No existe precio por la salvación

No existe precio por la salvación

Si queremos acercar el espíritu moderno al mensaje de vida de Jesús, tenemos que ocuparnos de una purificación del lenguaje teológico, empezando por el económico y comercial.

di Luigino Bruni

publicado en Messaggero di Sant'Antonio el 12/07/2024

El primero en usar la metáfora económica en el Nuevo Testamento fue San Pablo, que en la Primera Carta a los Corintios, utiliza incluso la palabra ‘‘precio’’: «fuisteis comprados por un alto precio» (7:23). Como Pablo es un gigante de la teología cristiana, a partir de entonces muchos teólogos pensaron que no se podía hablar de teología sin usar la metáfora del “precio de la salvación’’. Sin embargo, San Pablo en su carta utiliza también otras metáforas, entre ellas la deportiva (1Cor 9:24-26). Pero ningún teólogo del pasado o del presente ha pensado jamás que esa metáfora fuese necesaria para explicar la teología cristiana. En cambio, de la metáfora económica surgió una verdadera “economía de la salvación”, que justificaría la existencia de una especie de contrato con precios a pagar y a cobrar, y que vería a Jesús como un “divino mercante”, olvidando que las metáforas bíblicas son albas de discurso, puntos de partida. La otra mitad del razonamiento debe quedar no dicha: solo las metáforas parciales dejan un espacio libre entre el misterio de Dios y nuestras ideas teológicas sobre él.
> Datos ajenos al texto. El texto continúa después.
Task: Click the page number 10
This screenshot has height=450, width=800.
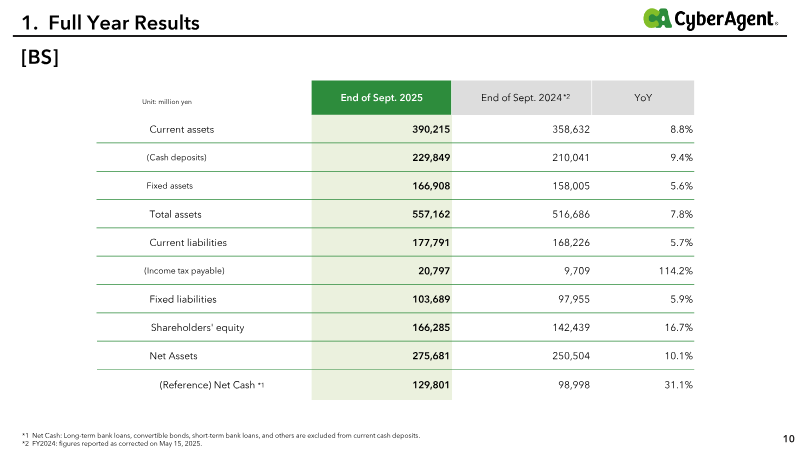Action: (x=788, y=438)
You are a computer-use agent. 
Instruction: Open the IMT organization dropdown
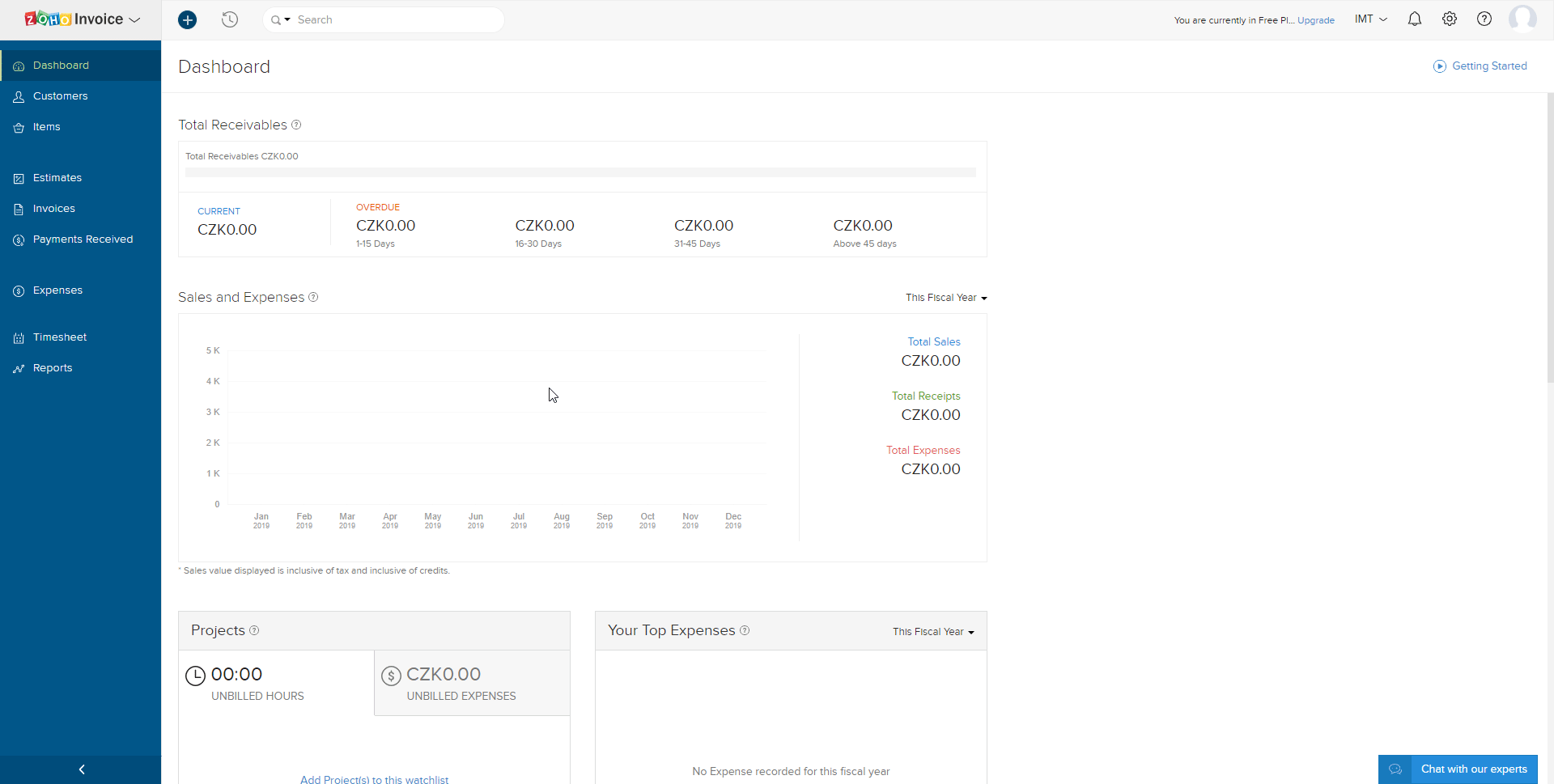coord(1370,19)
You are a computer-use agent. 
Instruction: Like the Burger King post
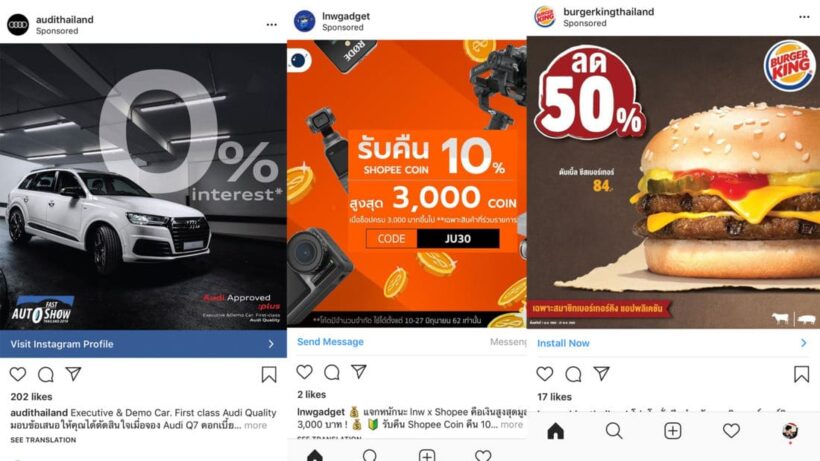click(545, 373)

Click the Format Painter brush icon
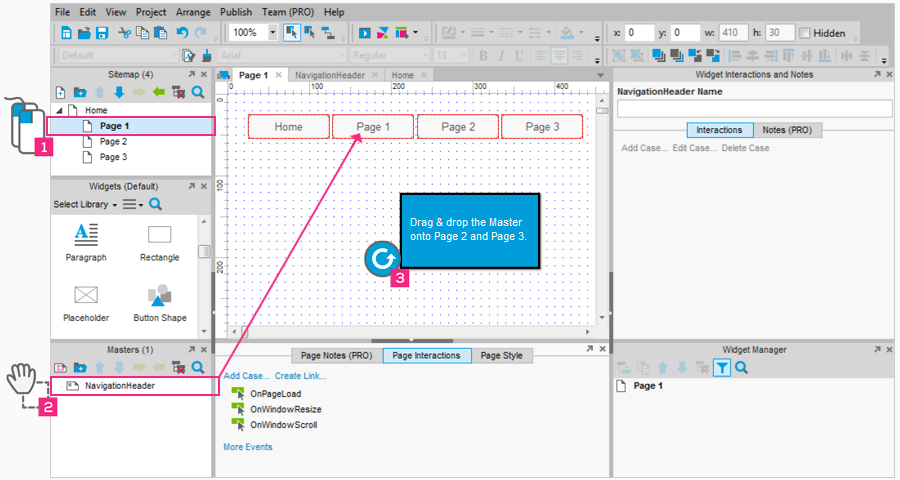tap(207, 55)
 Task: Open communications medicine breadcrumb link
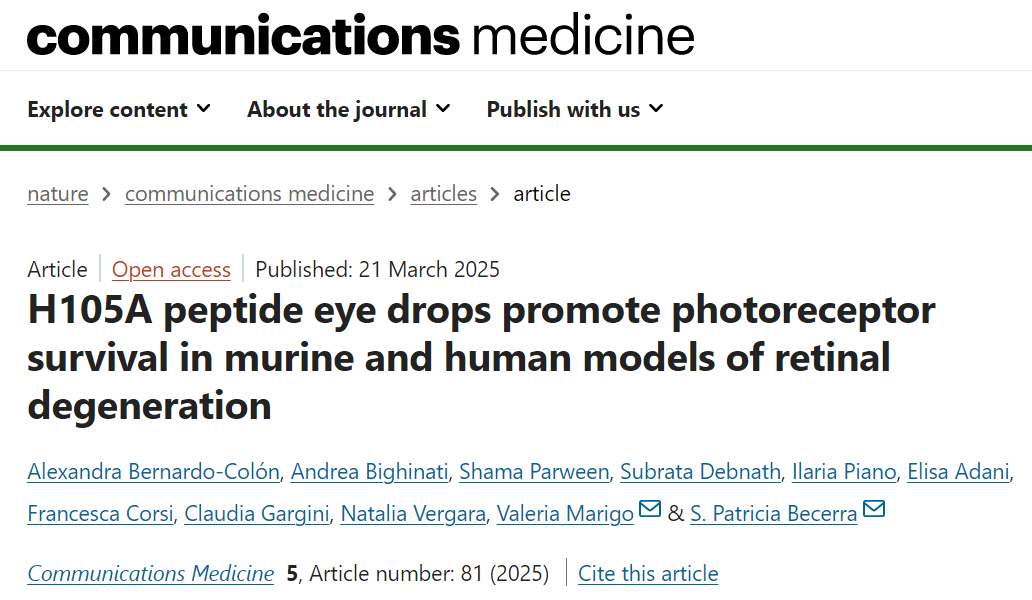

Estoy convencido de que el uso del lenguaje económico por parte de la teología le ha hecho mal a la teología y a la economía. No ayudó a entender qué es la economía ni a entender tampoco el corazón del misterio cristiano, contruido enteramente sobre la gratuidad-charis. De hecho, el uso del lenguaje económico para explicar la fe cristiana abrió el camino a la teología de la prosperidad (y por tanto a la legitimación teológica de la meritocracia que está generando la culpabilización del pobre). Y también ha creado una exaltación del sacrificio, que se enraizó fuertemente en la cultura católica. En reacción a Lutero, que levantó una batalla campal contra la idea de la misa como sacrificio («la misa es lo contrario de un sacrificio»: Lutero, Obras Completas), el sacrificio se convirtió en un pilar de la teología católica, de su liturgia y de la piedad. La cruz de Cristo se convirtió en un elogio y una sacralización de nuestras cruces: «Las cruces vienen de Dios. Las cruces son necesarias porque Dios así lo estableció. Los verdaderos penitentes son crucificados» (D. Gaspero Olmi, Quaresimale per le monache, 1885). El ofrecimiento de nuestros dolores a Dios se convirtió así en la economía más próspera en los países latinos en la era de la Contrareforma – mientras en el Norte se desarrollaban comercios y empresas – alimentada por una proliferación de penitencias, sobre todo en los monaterios femeninos, donde el sufrimiento buscado como forma de amor a Cristo se convirtió en la moneda de un nuevo comercio entre tierra y purgatorio.

Pero si leemos tranquilos el Evangelio, nos surge rápido una pregunta: ¿cómo fuimos capaces de creer que el Dios-amor de Jesús era un “consumidor de dolores humanos”, que los primeros frutos que más le gustaban eran nuestros sufrimientos? Porque la Biblia nos había enseñado también que las divinidades que aman la sangre de los hijos se llaman ídolos. El Dios bíblico, el Dios de Jesús no es un ídolo, porque no quiere aumentar el dolor de sus hijos e hijas, sino reducirlo: «Misericordia quiero, y no sacrificio», nos repiten Oseas y Jesús. El Dios bíblico no ama el sacrificio, porque nos ama y hace de todo para sacarnos de las cruces. Sacrificio es una palabra ambivalente también en las relaciones humanas – es peligroso leer el amor como disposición a sacrificarse por el otro – y es todavía más peligroso cuando se usa para entender la relación entre nosotros y Dios. Si queremos acercar el espíritu moderno al mensaje de vida de Jesús, tenemos que ocuparnos de una purificación del lenguaje teológico, empezando por el económico y comercial.